The rise of corporate renewable energy procurement

In 2002, C&I customers were in the early days of exploring ways to “green” their electricity usage. The establishment of U.S. markets for renewable energy certificates (RECs) provided an important enabling mechanism for these customers, as well as for the broader industry. These markets created a way to claim environmental benefits and monetize the value customers place on the associated attributes of renewable projects. Even today, RECs continue to serve an important role in enabling customers to match their electricity usage with renewable energy. However, the market has moved in recent years, due to two trends.

First, many C&I customers are seeking to demonstrate a more significant environmental impact — often by bringing new projects on-line, a process also known as “additionality.” Unlike the carbon-offset world, where there are specific criteria for additionality, there is no legal or widely accepted criteria for determining what constitutes “additionality” for renewable energy project development. Commonly, corporate customers link additionality to directly causing a new project to come on-line. With this view, purchasing unbundled RECs (i.e., the environmental attributes but not the energy) generally will not have any additionality value. On the other hand, PPAs, both physical and financial, do.

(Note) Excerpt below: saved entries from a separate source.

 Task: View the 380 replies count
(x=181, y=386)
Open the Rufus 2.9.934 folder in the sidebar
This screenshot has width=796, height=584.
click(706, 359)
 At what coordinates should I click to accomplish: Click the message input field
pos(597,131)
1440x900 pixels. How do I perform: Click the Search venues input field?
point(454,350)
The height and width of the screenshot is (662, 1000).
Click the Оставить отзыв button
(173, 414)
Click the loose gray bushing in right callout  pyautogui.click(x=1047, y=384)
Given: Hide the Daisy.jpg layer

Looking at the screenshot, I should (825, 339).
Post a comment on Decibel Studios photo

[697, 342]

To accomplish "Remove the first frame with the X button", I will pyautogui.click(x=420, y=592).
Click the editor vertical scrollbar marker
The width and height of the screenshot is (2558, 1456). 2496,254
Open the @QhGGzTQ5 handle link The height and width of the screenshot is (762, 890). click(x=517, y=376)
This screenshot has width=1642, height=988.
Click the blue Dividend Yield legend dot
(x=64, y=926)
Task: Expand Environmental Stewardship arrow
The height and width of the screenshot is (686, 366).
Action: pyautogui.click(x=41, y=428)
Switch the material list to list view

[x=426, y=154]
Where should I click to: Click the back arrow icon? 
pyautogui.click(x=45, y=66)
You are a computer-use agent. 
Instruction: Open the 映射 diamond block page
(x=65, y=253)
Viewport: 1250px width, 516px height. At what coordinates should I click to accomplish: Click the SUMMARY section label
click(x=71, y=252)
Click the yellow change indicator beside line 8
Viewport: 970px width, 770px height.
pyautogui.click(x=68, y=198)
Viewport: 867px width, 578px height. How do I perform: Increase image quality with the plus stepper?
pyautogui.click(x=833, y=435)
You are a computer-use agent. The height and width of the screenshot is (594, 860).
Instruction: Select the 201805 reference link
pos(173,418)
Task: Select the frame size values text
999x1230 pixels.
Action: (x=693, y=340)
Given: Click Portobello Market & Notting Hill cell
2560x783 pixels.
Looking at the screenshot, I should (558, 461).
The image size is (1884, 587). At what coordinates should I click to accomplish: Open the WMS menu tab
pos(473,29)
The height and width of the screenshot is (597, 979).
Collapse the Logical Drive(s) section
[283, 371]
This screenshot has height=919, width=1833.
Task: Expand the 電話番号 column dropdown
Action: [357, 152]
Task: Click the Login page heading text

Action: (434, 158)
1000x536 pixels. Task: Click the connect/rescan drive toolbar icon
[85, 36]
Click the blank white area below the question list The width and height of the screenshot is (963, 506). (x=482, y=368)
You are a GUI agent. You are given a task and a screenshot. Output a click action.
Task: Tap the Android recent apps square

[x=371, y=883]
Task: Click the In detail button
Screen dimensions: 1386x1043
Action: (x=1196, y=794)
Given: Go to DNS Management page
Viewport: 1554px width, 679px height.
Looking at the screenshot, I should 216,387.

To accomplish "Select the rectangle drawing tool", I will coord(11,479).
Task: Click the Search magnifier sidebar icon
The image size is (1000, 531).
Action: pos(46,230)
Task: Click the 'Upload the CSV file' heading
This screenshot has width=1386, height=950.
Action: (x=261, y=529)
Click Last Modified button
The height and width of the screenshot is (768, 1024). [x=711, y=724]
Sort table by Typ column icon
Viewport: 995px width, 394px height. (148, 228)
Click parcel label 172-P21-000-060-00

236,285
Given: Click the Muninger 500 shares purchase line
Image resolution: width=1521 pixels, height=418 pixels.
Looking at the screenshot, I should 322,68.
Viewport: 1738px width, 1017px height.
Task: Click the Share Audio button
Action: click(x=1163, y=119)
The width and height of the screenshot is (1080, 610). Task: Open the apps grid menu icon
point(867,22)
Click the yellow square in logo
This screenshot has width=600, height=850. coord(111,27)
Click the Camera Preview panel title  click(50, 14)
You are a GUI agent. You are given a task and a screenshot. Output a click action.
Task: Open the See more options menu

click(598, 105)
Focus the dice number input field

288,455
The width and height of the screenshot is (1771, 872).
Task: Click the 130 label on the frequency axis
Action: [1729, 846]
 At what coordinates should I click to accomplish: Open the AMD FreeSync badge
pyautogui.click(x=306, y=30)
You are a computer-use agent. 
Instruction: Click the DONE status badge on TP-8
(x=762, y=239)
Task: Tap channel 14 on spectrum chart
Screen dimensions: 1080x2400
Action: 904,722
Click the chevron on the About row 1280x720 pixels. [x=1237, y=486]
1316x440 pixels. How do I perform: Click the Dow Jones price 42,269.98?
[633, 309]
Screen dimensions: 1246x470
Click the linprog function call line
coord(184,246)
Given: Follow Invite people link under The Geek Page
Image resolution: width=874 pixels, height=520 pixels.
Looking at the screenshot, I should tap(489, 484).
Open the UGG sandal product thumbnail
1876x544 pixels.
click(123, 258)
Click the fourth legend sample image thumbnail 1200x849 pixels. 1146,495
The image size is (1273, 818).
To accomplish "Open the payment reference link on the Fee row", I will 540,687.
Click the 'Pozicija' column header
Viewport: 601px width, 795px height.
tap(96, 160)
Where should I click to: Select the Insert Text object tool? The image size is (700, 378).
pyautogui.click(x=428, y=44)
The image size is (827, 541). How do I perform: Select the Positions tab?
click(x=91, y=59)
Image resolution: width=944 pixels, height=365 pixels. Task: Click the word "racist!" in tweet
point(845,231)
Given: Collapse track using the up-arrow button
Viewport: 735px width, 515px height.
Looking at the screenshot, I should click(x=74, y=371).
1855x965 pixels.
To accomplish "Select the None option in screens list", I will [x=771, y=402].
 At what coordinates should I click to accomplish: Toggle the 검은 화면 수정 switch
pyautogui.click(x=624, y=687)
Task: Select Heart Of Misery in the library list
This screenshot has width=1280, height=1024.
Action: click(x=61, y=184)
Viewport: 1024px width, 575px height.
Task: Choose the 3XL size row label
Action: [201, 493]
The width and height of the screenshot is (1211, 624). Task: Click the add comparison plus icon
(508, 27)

The second trend is that C&I customers interested in purchasing renewable energy want to see a financial benefit. Purchasing unbundled RECs (or purchasing electricity through a green tariff) is a cost — albeit a modest one, and one without other commodity-related risks. However, solar and wind costs are at historically low levels, allowing for very competitive PPA pricing and offering an intriguing economic opportunity for C&I customers. In short, PPAs promise to reduce costs, as well as to provide a long-term hedge against rising and volatile energy prices, future REC prices, and any eventual price on carbon.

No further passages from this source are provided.